### Your goal
Every line from the one with "Given: Click the membership crown badge icon" through the end of the material below, both ends included, should be transcribed exactly, without pictures.

### Records provided
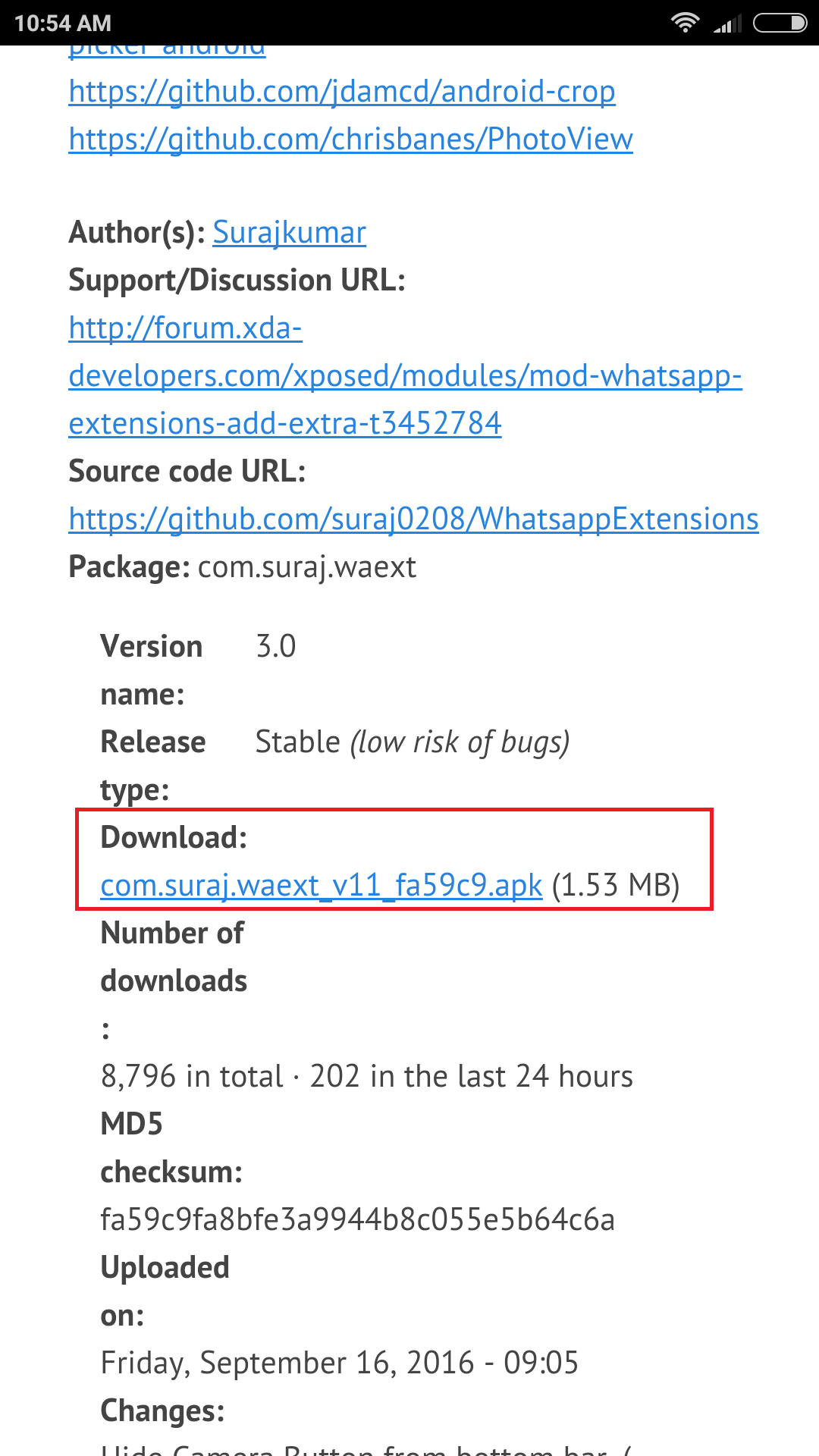819x1456 pixels.
Task: Tap the Support/Discussion URL label
Action: tap(237, 281)
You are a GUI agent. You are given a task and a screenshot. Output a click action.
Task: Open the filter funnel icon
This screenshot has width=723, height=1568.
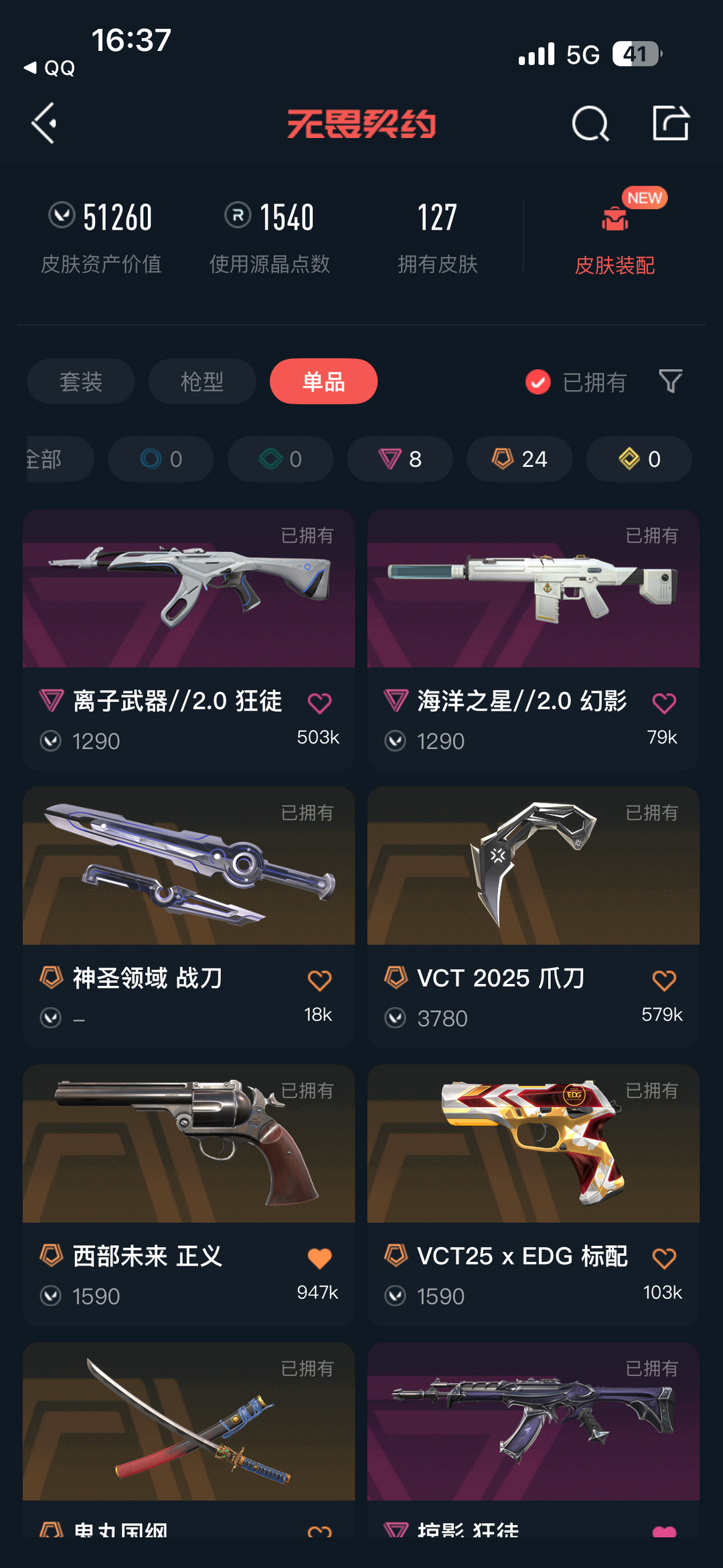click(671, 381)
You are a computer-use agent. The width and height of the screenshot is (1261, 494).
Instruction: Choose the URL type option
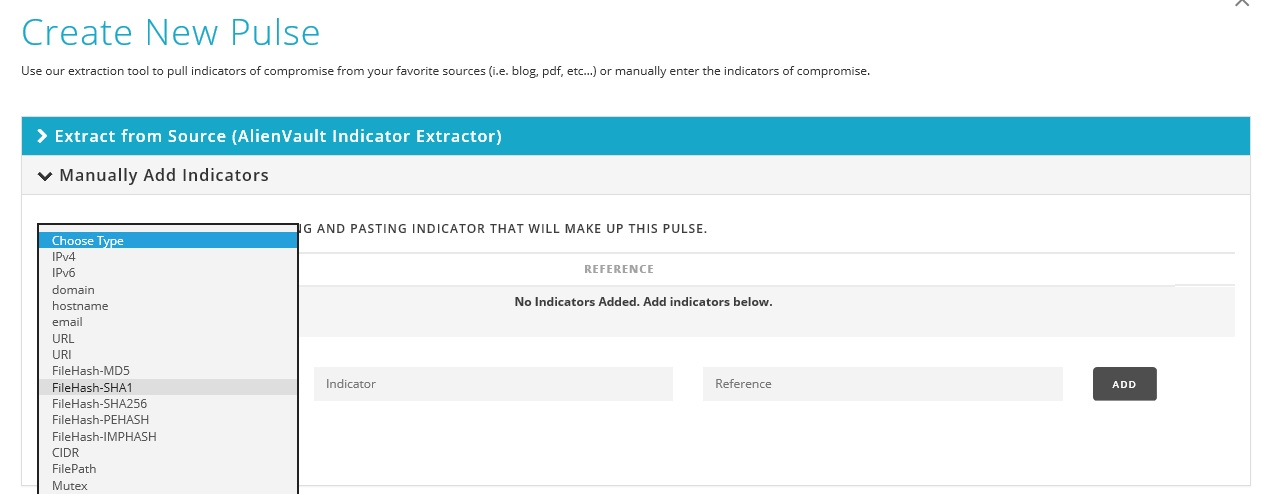pyautogui.click(x=63, y=339)
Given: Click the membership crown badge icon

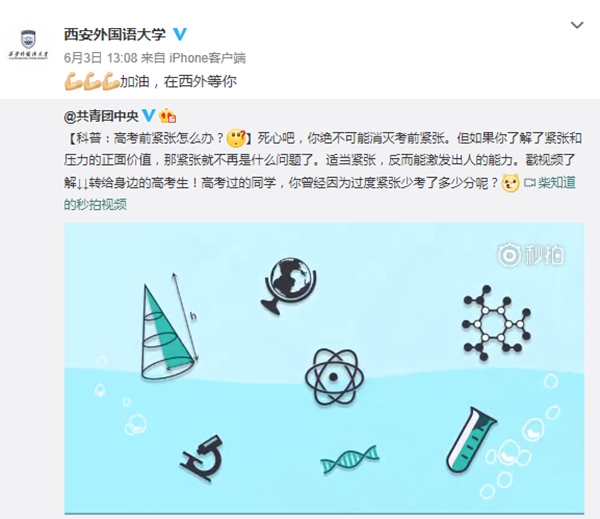Looking at the screenshot, I should coord(168,116).
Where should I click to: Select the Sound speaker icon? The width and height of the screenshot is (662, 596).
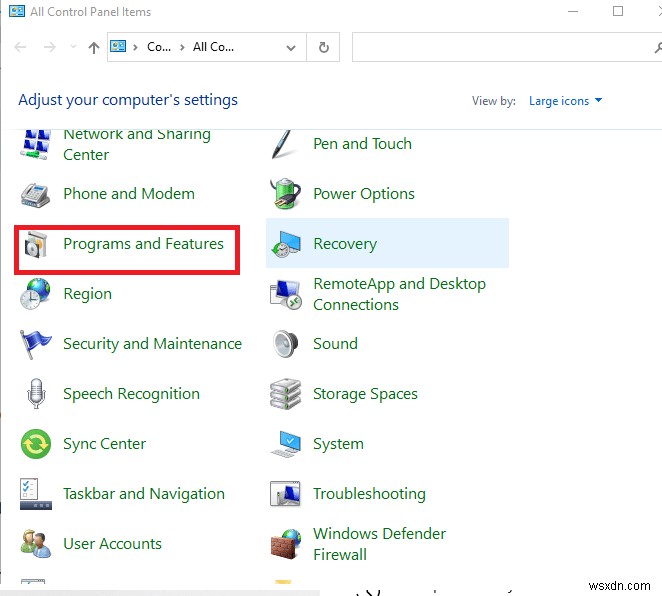pos(286,344)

### Your response
Given: Click the membership crown badge icon

Looking at the screenshot, I should coord(168,116).
Where should I click to: Select the Sound speaker icon? The width and height of the screenshot is (662, 596).
pos(286,344)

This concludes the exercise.